Family reluctant to allow shifting of LGB syndrome patients to Patiala
Doctors treating three of a family suffering from Landry-Guillain-Barre (LGB) syndrome have advised the family to shift the three to government Rajindra hospital, but the family is reluctant to shift them from Rajpura civil hospital.
Two teenage daughters and a 26-year-old son of Gian Kaur, whose husband was killed by terrorist in 1984, are suffering from LGB syndrome and dying a slow death in Urna village of the district.
After Punjab and Haryana high court order on March 25, Patiala deputy commissioner Varun Roojam constituted a team of doctors for their regular check-up and shifted them to Rajpura civil hospital on March 26.
Patiala civil surgeon Rajiv Bhalla said though the doctors have kept the trio under medical observation sensing their critical situation, they have asked the family to allow them to shift the patients to government Rajindra medical hospital.
"There is nobody to take care of the family, therefore they are not willing to shift the trio to Patiala," added Bhalla.
It should be mentioned that prior to the high court orders, the siblings were staying in their home and were dependent on the medicines given by the quacks.

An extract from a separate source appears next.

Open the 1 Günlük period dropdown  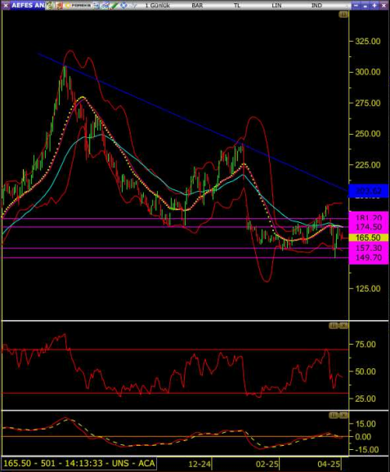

Meanwhile, the district administration extended helping hands to the affected family by arranging grocery items for four months, besides making arrangements to help the family under government welfare schemes.

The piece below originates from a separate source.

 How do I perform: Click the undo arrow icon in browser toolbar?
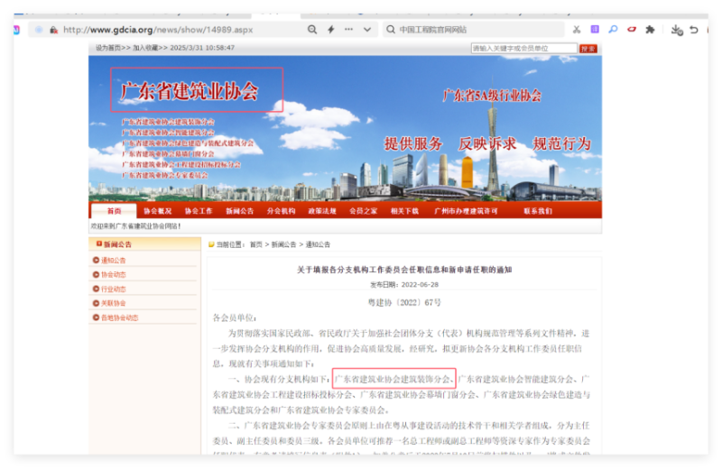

Roojam said Patiala Red Cross society was working as coordinating agency and Rajpura tehsildar has been asked to report further needs and requirements of the family.
Indeed, the health department had confirmed that the three would be given free treatment and accommodation at the civil hospital.

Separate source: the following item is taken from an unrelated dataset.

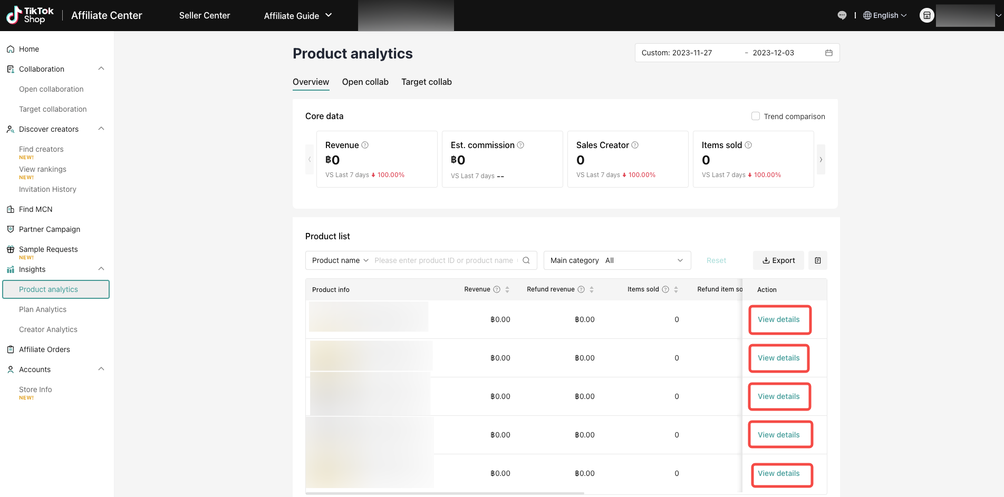
Task: Click the Revenue info help icon in Core data
Action: pos(365,145)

It should be mentioned that family has no bread-winner and are finding it very hard to make both ends meet.
LGB syndrome is a disease resulting in rapid onset of weakness in the limbs as a result of acute polyneuropathy, a disorder affecting the peripheral nervous system. The disease is usually triggered by an infection, which provokes immune-mediated nerve dysfunction. It is rare and one to two cases are reported per 1,00,000 people annually.